There are two business models in every loan. Both involve force. When we borrow money, we agree to one of these two models: collateral protection insurance. When we sign a loan contract, we almost always agree to keep insurance in place to protect the lender's interest in the collateral we pledge to get the loan. We further agree that if that insurance ends for any reason, then the lender can force-place insurance to protect its interest in our collateral, and bill us for the new premium.
This book focuses on lender force-placed insurance under residential mortgage loans. The book establishes from the outset that virtually all of the loans we make include our agreement to lender force-placed insurance at our expense.
When we sign loan contracts, we do not usually agree, however, that lenders can take commissions and reinsurance premiums and make other charges, and then have the lender-placed insurance company include these revenues in the premium, and expect us to pay the total bill for this "premium".

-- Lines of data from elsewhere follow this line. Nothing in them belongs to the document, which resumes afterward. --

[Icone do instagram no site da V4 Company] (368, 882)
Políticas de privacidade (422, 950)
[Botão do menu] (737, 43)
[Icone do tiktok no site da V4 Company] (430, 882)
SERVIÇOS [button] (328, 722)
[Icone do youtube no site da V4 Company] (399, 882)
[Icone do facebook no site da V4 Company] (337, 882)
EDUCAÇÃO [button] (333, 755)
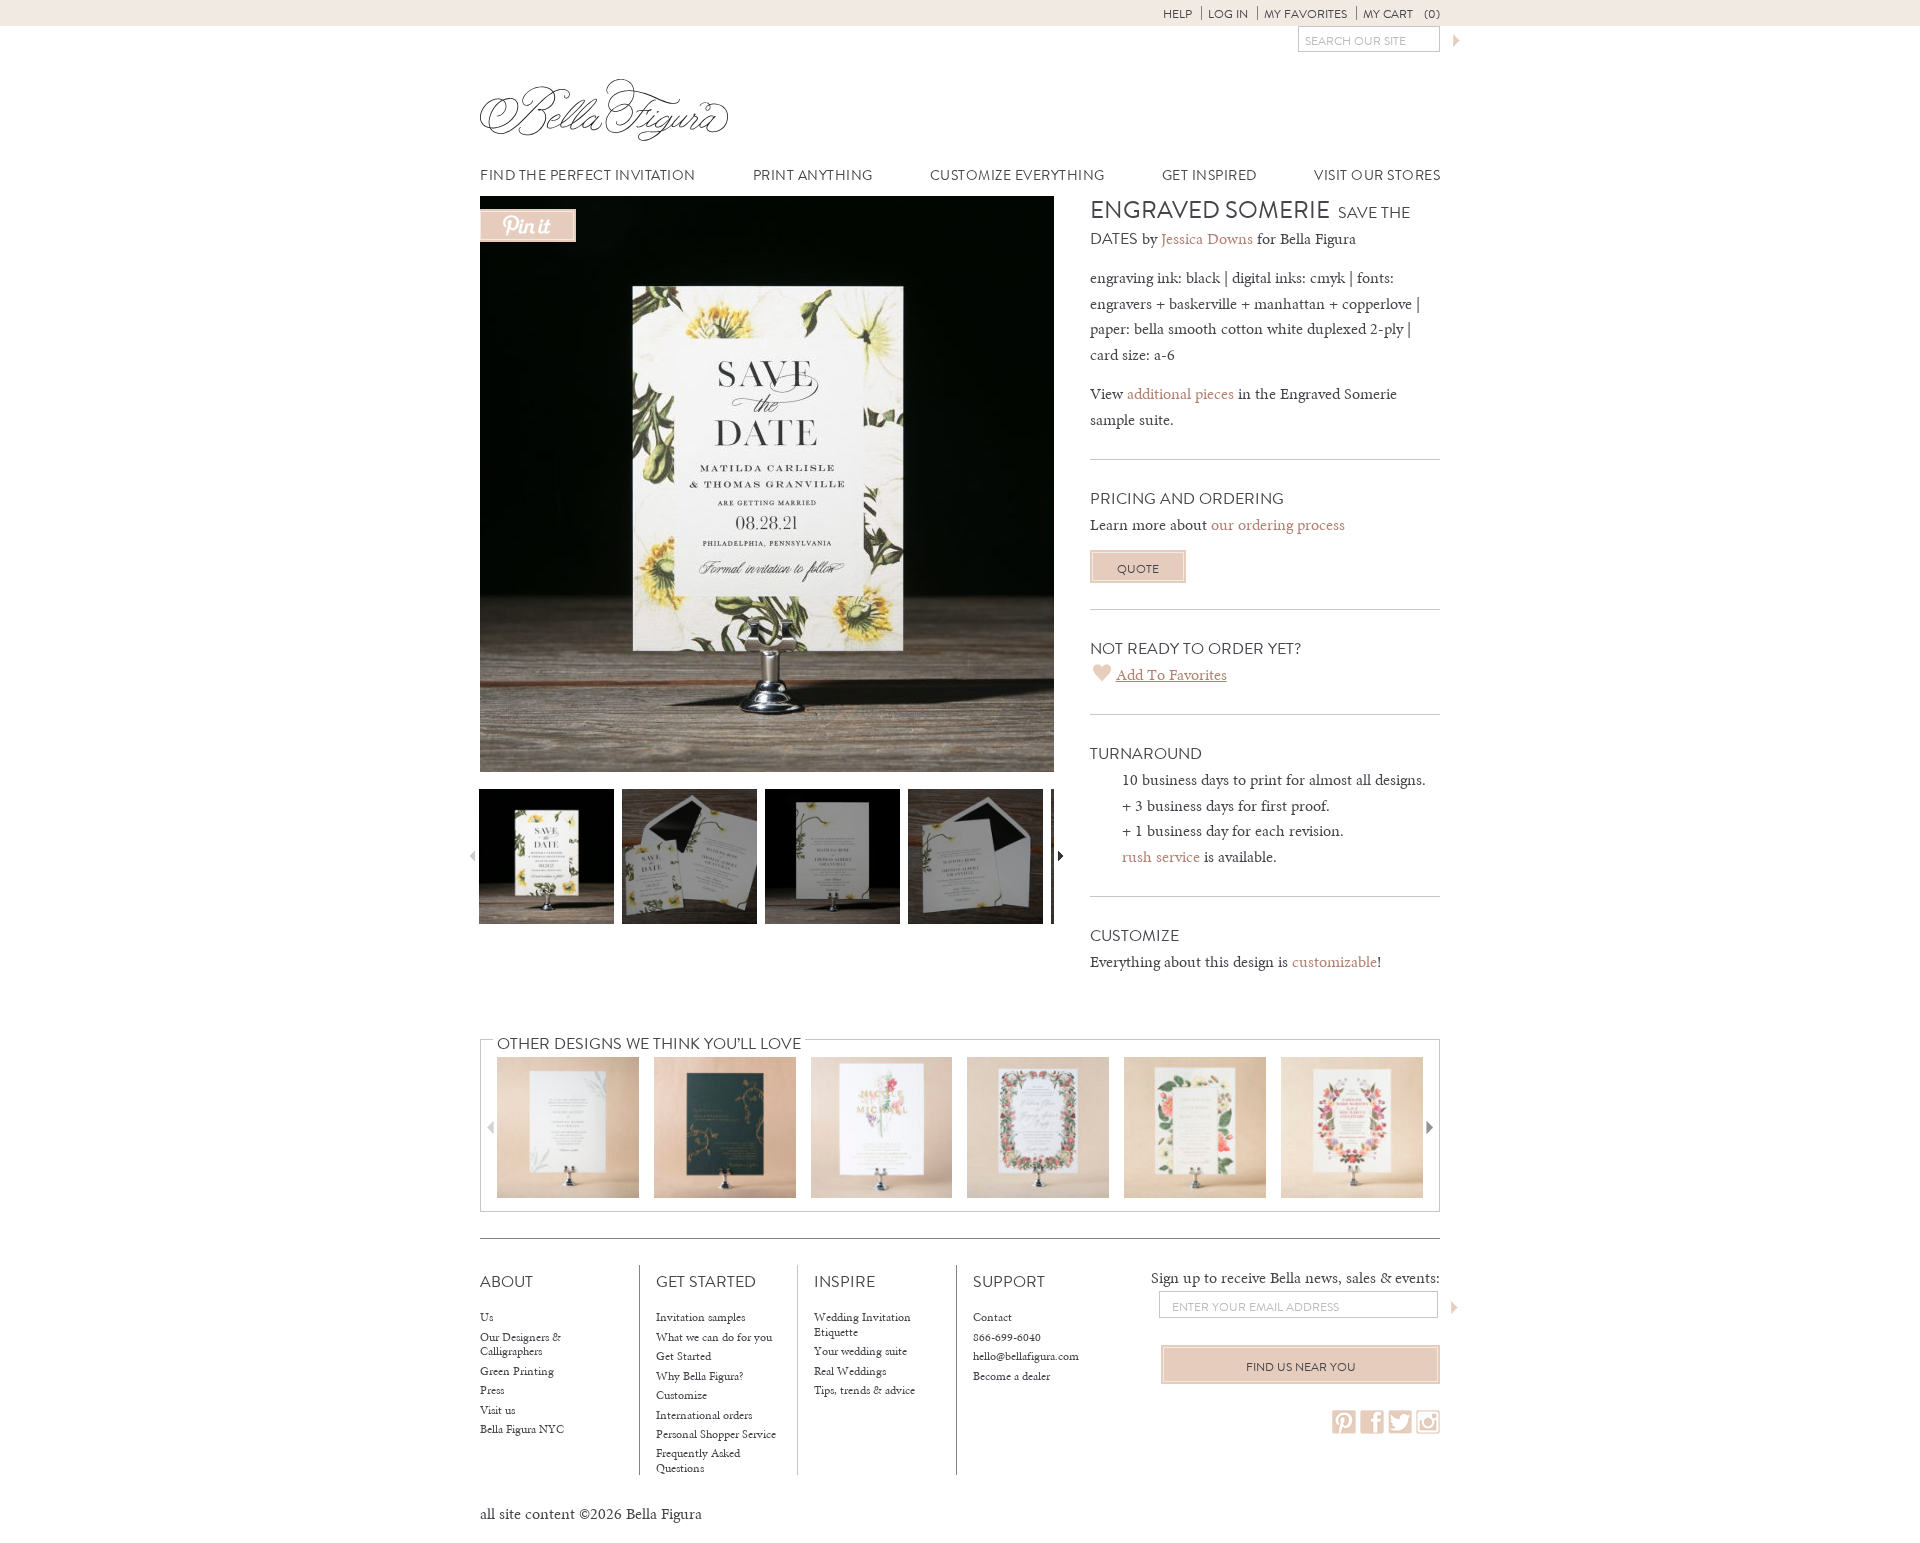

The research behind this book rests on public records concerning lender force-placed insurance. It also includes commentary on the issues in newspapers, books, and magazines. For the first time so far as is known to the author, it also includes a thorough review of the Court Files in lender force-placed insurance cases including the National Mortgage Settlement Court File. To the extent that these materials are publicly available, they are available if at all on the Federal Court's electronic Court files offering public access to electronic records ("PACER"). The great majority of LFPI cases are in Federal Courts. Many materials are available in the Court Files despite secrecy obstacles including stipulated "confidentiality" Orders.
Both business models, the one involving open agreements and the other involving alleged extra charges, are functioning today. Part of those models involves a practice of settling LFPI claims rather than trying them in Court or contesting them before administrative agencies. Settlements in these matters never end the practices; settlements only include a temporary moratorium on these practices.
The National Mortgage Settlement did not require anyone to end LFPI practices. It only required that LFPI practices be suspended for a short time. Settlements in individual cases similarly include only a moratorium on LFPI practices for a short time, not a prohibition for all time.
This book concludes with a series of potential recommendations on ending the alleged abuse of LFPI as a way of doing business anywhere in the United States.